Book Read Free

Crash Morph: Gate Shifter Book Two

Page 9

by JC Andrijeski


  “See,” I said, lowering my voice to a near whisper, even though no one stood near us. “It’s stuff like that, Nik. You can’t talk about stuff like that...not in public.”

  “I will stay with you from now on,” he said, not a trace of a question mark in his words. His still-dark eyes met mine. “And you will explain these things to me. I will listen to what you tell me, Dakota...but no more going out without protection. Not until the immediate threats are dealt with.” Probably feeling the anger rising in me at his words, he cut me off. “If you wish for me to obey you in these things, then you need to obey me in certain areas, too, Dakota. Gantry agrees with me. You are in danger...”

  Likely seeing the protest rising to my eyes and lips again, he cut me off a second time.

  “I do not only mean this person,” Nik said, his voice hard. “Although he has already said he intends to try and hurt you. I mean Razmun, too. I mean whoever has this contract out on you. I mean your own government...in addition to the people we know want you dead. Like it or not, your situation is changed. Pretending you can go back to your old life, only with me here, is delusional. So you must bend, too, Dakota. You must.”

  I heard the deeply stubborn note there, along with a flare of anger I probably felt through the lock.

  “A compromise,” he added, his voice still slightly hard.

  I shook my head, but didn’t bother to argue with him.

  Clearly, that wasn’t going to cut it for him.

  “A compromise, Dakota,” Nik said again.

  I gave him a look. “Fine. We’ll talk about it later, okay?”

  “You agree that this is both ways?”

  I let out a frustrated sigh. “Yes.”

  I mean, shit. What else could I say? I knew he was right, which was why I needed thinking time to regroup so I could argue with him.

  “Yes, I agree, Nik,” I said to his continued stare. “...In principle. But I’m not going to talk particulars with you right now. Or here. We’ll do that at home.”

  There was a pause.

  Then Nik nodded.

  I didn’t see anything in his expression relax.

  I found myself gritting my teeth when I remembered how little he’d listened to me when he had that Bundy guy dangling from the lamp post. Nik might say he would listen to me more, once I’d explained things to him, but I had my doubts. Nik barely toed the line when he’d been a slave, all of his pretend subservience aside. So yeah, hanging around with me clearly wouldn’t be enough to keep Nik from doing dangerous things.

  But I forgot about all of that when Nik spoke next.

  “I would very much like to talk to you about the status of personal matters between us,” Nik said. He made a motion I recognized from Palarine as a gesture of respect, almost an asking of permission. “Is it possible to request that of you now? Or would you rather if I asked again later? When we are more likely to be able to speak in private?”

  Jake burst out into a laugh, sounding more like his old self again.

  “I think you just did ask,” he told Nik cheerfully. Clapping both me and Nik on the shoulder with his arms and hands as he pulled us three of us closer together, Jake grinned at me. “Well, Dakota? Are you going to answer your yummy friend? Personally, I found it quite sexy when he stood up to you just now...even apart from taking on that demented ape all by himself.”

  Looking between the two of them, I felt my frustration worsen.

  Without a word, I extricated myself out from under Jake’s arm, sliding out of the space opposite of Nik before I turned, walking down the sidewalk on those ridiculous heels to get away from both of them.
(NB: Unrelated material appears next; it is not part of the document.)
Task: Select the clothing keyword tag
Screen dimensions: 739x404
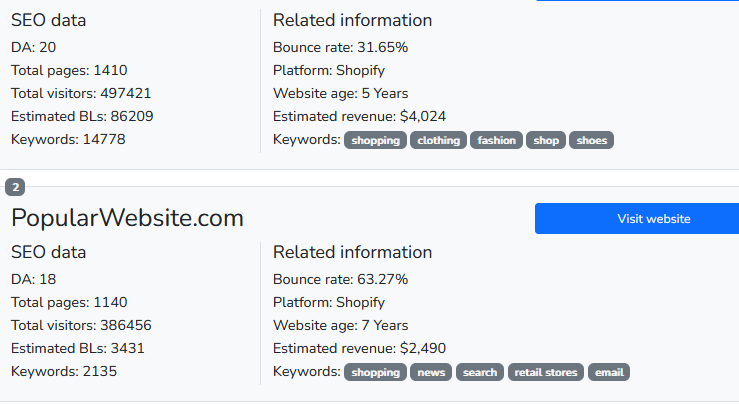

  “Chicken!” Jake called after me good-naturedly.

  When I glanced back, however, Nik hadn’t moved.

  He watched me with narrowed eyes, a slight frown on his lips, and an expression that held more than a little frustration, too.

  6

  The Return of Razmun

  The three of us bussed it home.

  Once I got there, I spent about an hour comparing notes with Irene back at the house.

  Gantry showed up while I was still chewing on a sandwich from one of Irene’s rickety couches out on the porch. I’d just been sitting there, really, looking out over a view of the city and that stunning blue sky as it faded into indigo blue with the sunset.

  I’d learned a long time ago to take the time to appreciate weather like this. It wasn’t unheard of in Seattle, sure, but blue skies were far from a given.

  Anyway, I was still enjoying being on Earth.

  The city seemed to wake up when the sky cleared, partly because we all appreciated it, I suspect, but also because a lot of things that looked gray normally suddenly brightened with color. It could be difficult to remember what they even looked like under direct sunlight...or even what color they were...until the clouds cleared.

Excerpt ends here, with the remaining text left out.